Data provided below:

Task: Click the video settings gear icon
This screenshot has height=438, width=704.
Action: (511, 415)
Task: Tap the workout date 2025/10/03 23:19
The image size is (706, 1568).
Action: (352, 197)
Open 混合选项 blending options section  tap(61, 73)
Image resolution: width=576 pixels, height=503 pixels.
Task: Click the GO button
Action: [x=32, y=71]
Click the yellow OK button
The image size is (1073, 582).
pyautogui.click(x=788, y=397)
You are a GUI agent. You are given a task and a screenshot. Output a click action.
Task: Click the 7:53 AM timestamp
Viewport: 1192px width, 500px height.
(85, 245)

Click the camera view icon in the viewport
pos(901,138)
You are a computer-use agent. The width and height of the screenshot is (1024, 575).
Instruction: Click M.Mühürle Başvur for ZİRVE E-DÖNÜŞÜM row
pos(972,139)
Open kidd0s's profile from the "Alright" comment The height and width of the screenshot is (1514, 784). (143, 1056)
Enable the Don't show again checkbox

End of Data provided.

Using the records above, copy all lines that include the word "agent".

You are a GUI agent. You are given a task and a screenshot. Output a click action.
You are a computer-use agent. The width and height of the screenshot is (1024, 575).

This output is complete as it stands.